Customers buy as many packets as they need, or can afford, and often stockpile them at home to start using again the next time they get sick, she says.
But among the jumble of six pills in each packet, cobbled together from various unlabelled plastic tubs, one large blue and yellow pill stands out from the assortment of aspirins, vitamins and other over-the-counter medicines.
It is cloxacillin, a penicillin-class antibiotic for bacterial infections that should be prescribed by a doctor and is wholly ineffective for treating viral infections like the common cold or flu. When used, a prescribed course is meant to be followed – and completed.
But Yu Manith, a 25-year-old factory worker, says she buys such mixed-medicine packets directly from pharmacies whenever she gets ill, and simply takes as many as are needed to make her feel better.
“Oh, I don’t know what antibiotics are, and I don’t care. I just follow the instructions to take whatever the pharmacy gives me until I get better. It works so fast. I don’t want to go to the doctor, because I don’t want to spend money.”

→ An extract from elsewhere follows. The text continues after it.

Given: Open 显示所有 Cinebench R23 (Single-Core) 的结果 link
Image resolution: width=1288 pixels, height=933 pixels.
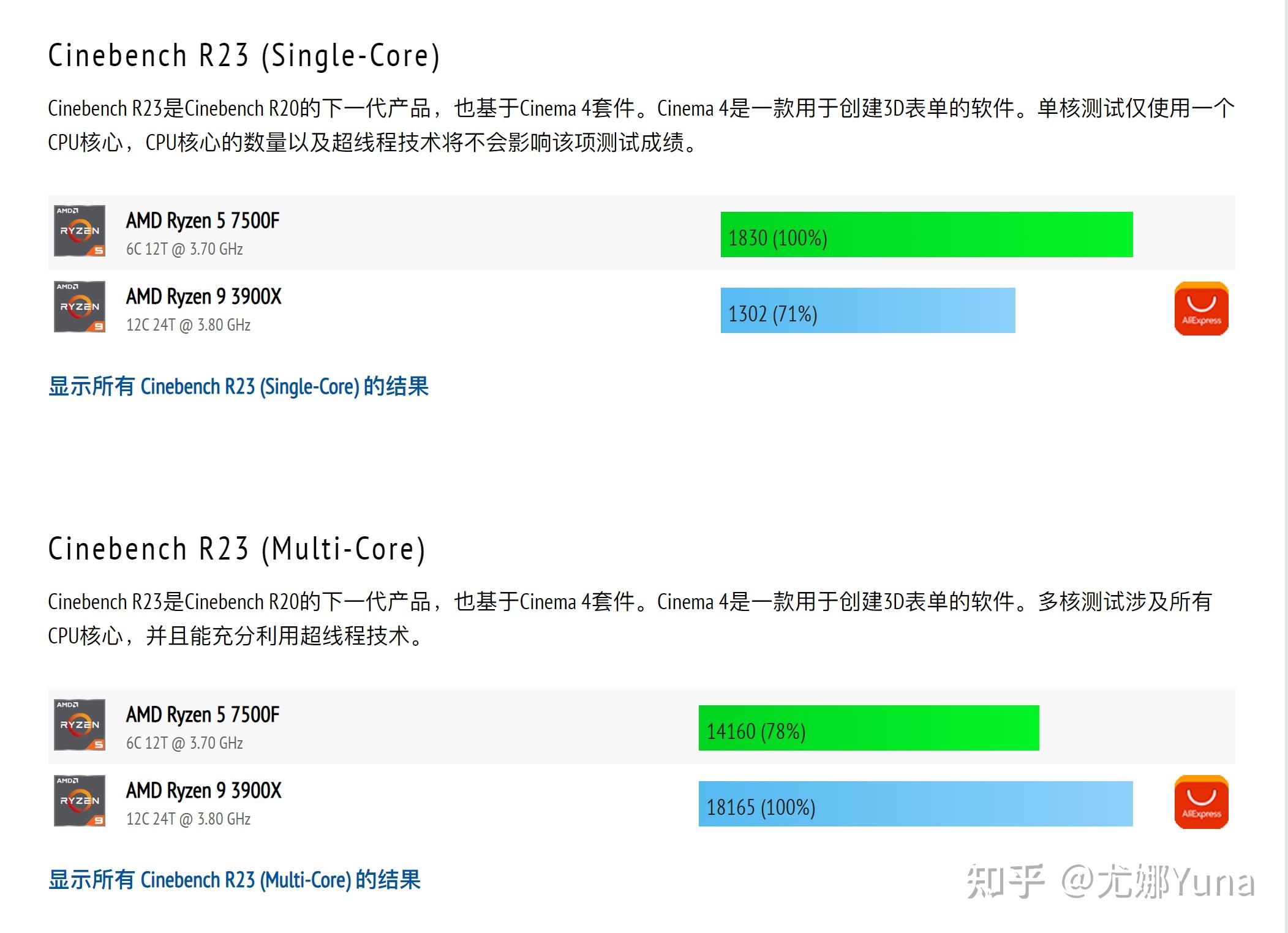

Whenever antibiotics are used – especially if improperly or unnecessarily – there are risks that some bacteria, due to a genetic mutation, won’t be killed by the medicine.
These “resistant” bacteria can quickly replicate and spread, creating a vicious cycle where different, stronger and more expensive antibiotics might be needed for effective treatment, possibly inducing further resistance.
The World Health Organization has warned that antimicrobial resistance (AMR), which encompasses antibiotic, antiviral and anti-malarial resistance, puts “the achievements of modern medicine” at risk and requires urgent global action.
An estimated 25,000 people die each year in Europe from antibiotic-resistant bacteria, according to medical journal The Lancet.
Though a lack of data exists for poorer nations, it is expected that the costs are greater in developing countries like Cambodia due to a higher burden of infectious disease and less access to new antibiotics.
“A crisis looms. In the very near and rapidly approaching future, the wonder drugs of the 20th century, antibiotics, may cease to be useful,” the journal warned in an editorial last year.
Everything starts with using antibiotics’
Easy, unrestricted access to antibiotics over the counter is fuelling AMR in Cambodia, health experts say.
“Everything starts with using antibiotics. Over the past decade, people have become a little bit richer, access to drugs has become more easy … the idea has grown that when you are sick you need an antibiotic,” says Erika Vlieghe, a researcher from the Institute of Tropical Medicine (ITM) in Antwerp, Belgium.
A particular problem is that people “buy only as much as they can afford instead of what they need”, she says, with low doses of just a few pills creating the ideal circumstances for resistant bacteria to flourish.
Pheap, who prepares the packets that each hold one tablet of cloxacillin, agrees, saying that how much customers take depends on “how serious or not serious their illness is and whether they have money or no money”.
Appropriate antibiotic treatment must account for the presence of resistant bacteria, public health researchers say, but little is known about patterns of resistance in poorer countries like Cambodia, which lack well-functioning laboratories.
As part of her PhD research, Vlieghe studied blood samples from all patients who checked in to the Sihanouk Hospital Center of Hope between 2007 and 2010 with fever – the first time such large-scale blood sampling had occurred in Cambodia, according to ITM.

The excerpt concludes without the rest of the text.